PROBLEM TO WORK ON - Scan the entries below and give the number of lines containing "click", with no accompanying words.

[RECORDS SHOWN Boundary: Start]

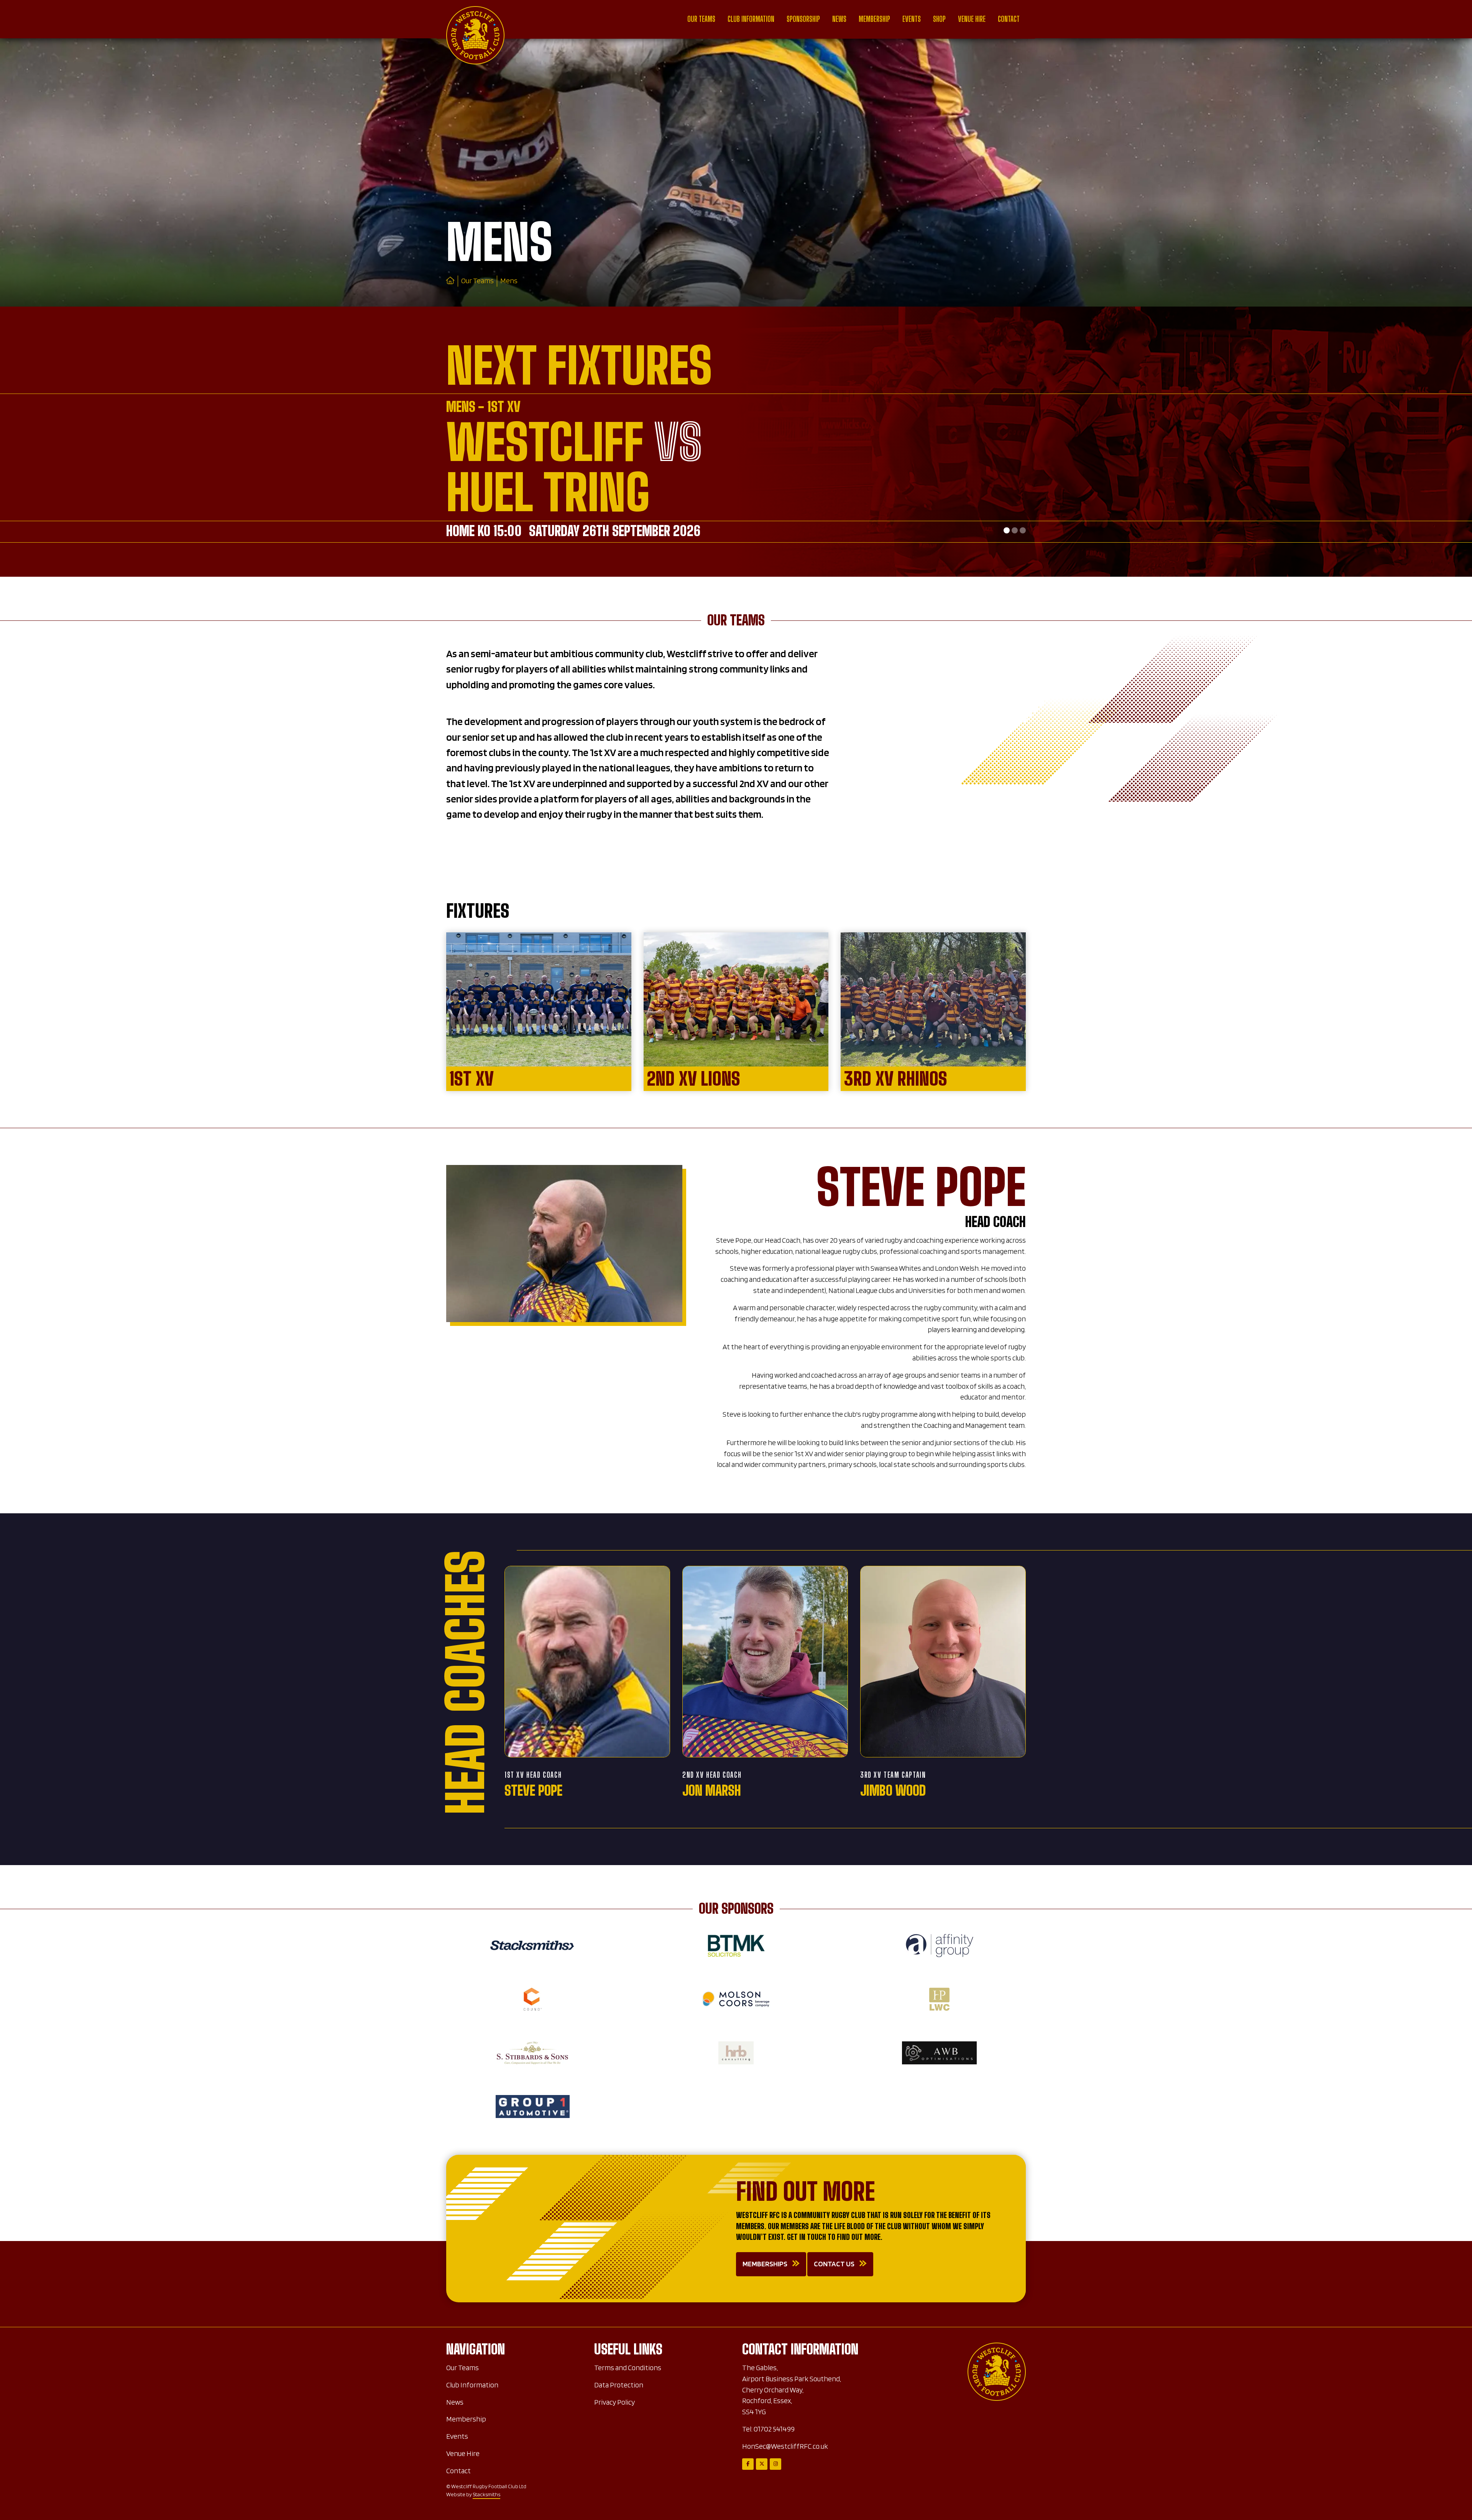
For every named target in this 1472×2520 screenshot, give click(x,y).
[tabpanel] (736, 172)
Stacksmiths (486, 2494)
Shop (939, 19)
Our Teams (701, 19)
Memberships (765, 2263)
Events (911, 19)
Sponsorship (803, 19)
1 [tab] (1007, 530)
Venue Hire (972, 19)
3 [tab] (1023, 530)
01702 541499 (774, 2429)
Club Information (751, 19)
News (839, 19)
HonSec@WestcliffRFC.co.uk (785, 2446)
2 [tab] (1015, 530)
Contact (1009, 19)
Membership (874, 19)
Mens (509, 280)
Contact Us (834, 2263)
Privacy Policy (614, 2402)
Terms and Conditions (627, 2367)
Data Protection (618, 2385)
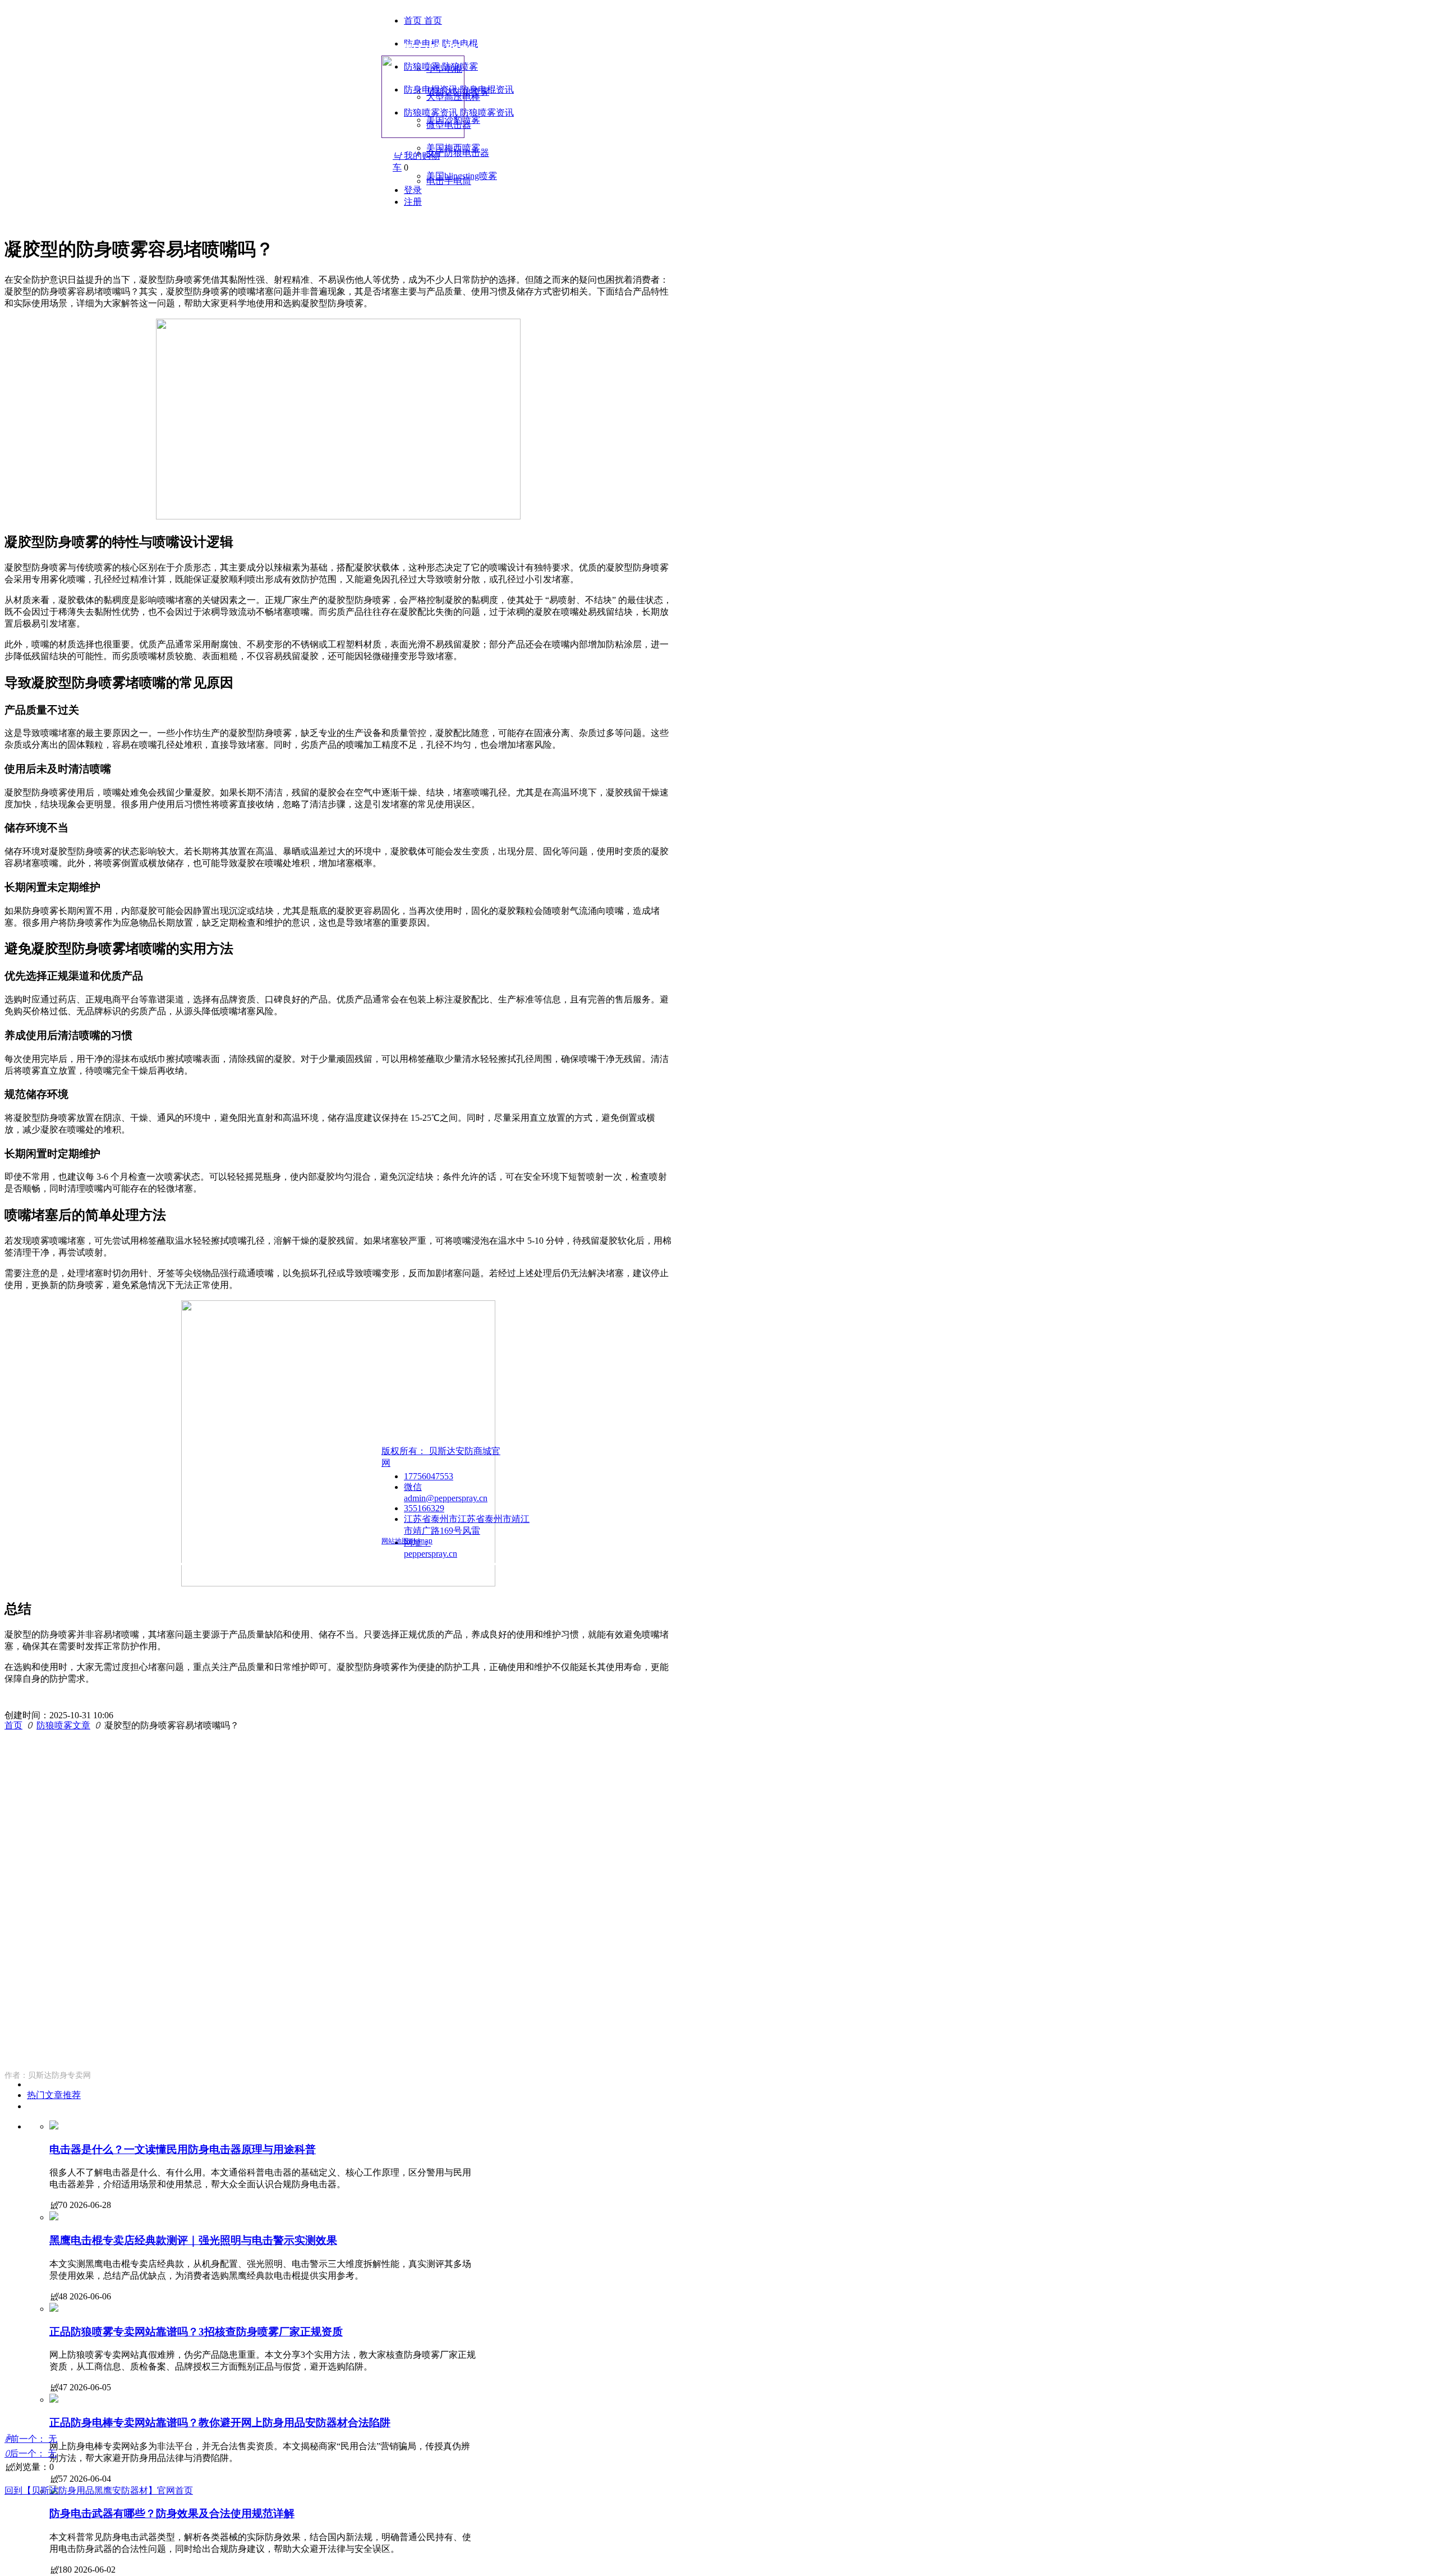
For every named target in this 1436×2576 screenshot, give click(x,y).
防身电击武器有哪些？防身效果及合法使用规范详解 (171, 2513)
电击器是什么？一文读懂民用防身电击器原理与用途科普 (182, 2149)
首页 (13, 1725)
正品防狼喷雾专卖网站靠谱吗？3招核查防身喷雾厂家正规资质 (196, 2332)
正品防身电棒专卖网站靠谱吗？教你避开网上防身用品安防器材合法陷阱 (219, 2422)
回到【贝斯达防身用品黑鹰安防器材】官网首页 (98, 2490)
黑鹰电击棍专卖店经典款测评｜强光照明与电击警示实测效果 (193, 2240)
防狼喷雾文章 (63, 1725)
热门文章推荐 (54, 2095)
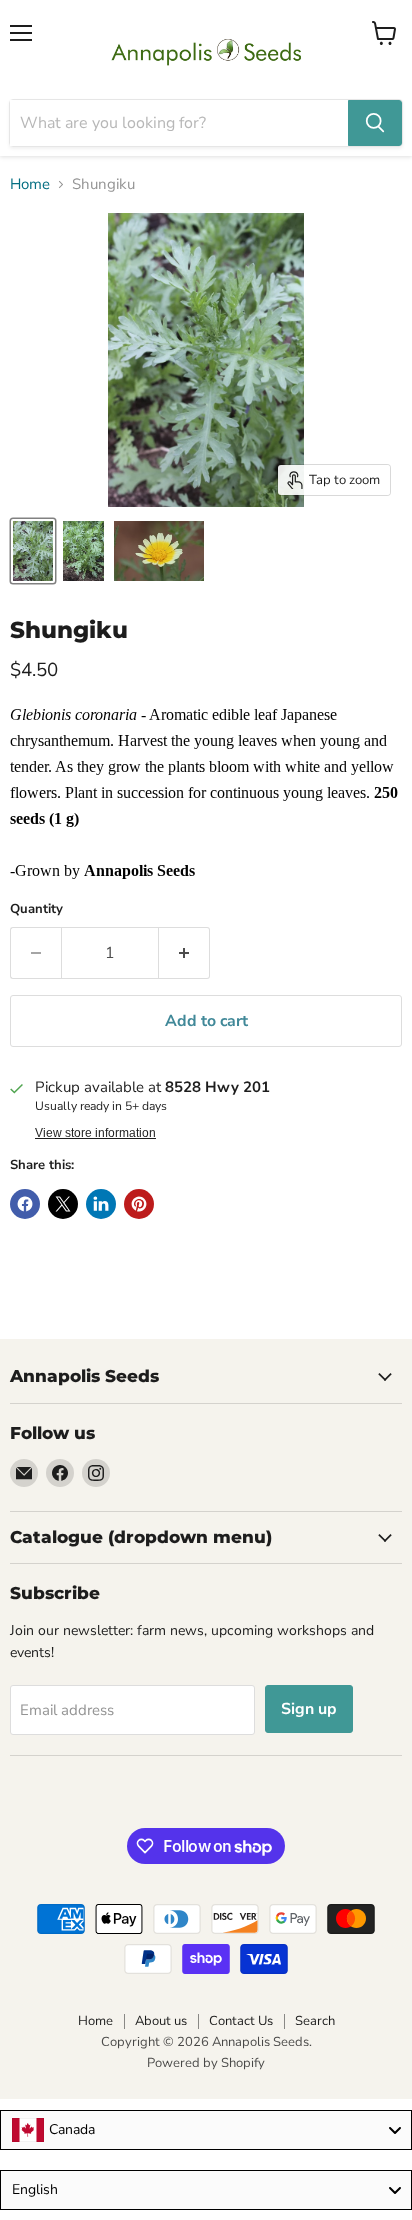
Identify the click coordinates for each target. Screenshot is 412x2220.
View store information (95, 1133)
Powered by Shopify (206, 2063)
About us (161, 2021)
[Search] (375, 123)
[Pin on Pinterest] (139, 1204)
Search (315, 2021)
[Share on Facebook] (25, 1204)
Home (30, 184)
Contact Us (241, 2021)
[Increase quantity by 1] (184, 953)
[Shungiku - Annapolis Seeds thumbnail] (33, 551)
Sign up (309, 1709)
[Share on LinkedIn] (101, 1204)
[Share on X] (63, 1204)
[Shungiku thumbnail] (159, 551)
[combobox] (206, 2130)
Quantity (36, 909)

[RECORDS SHOWN Boundary: End]

FINAL ANSWER - 3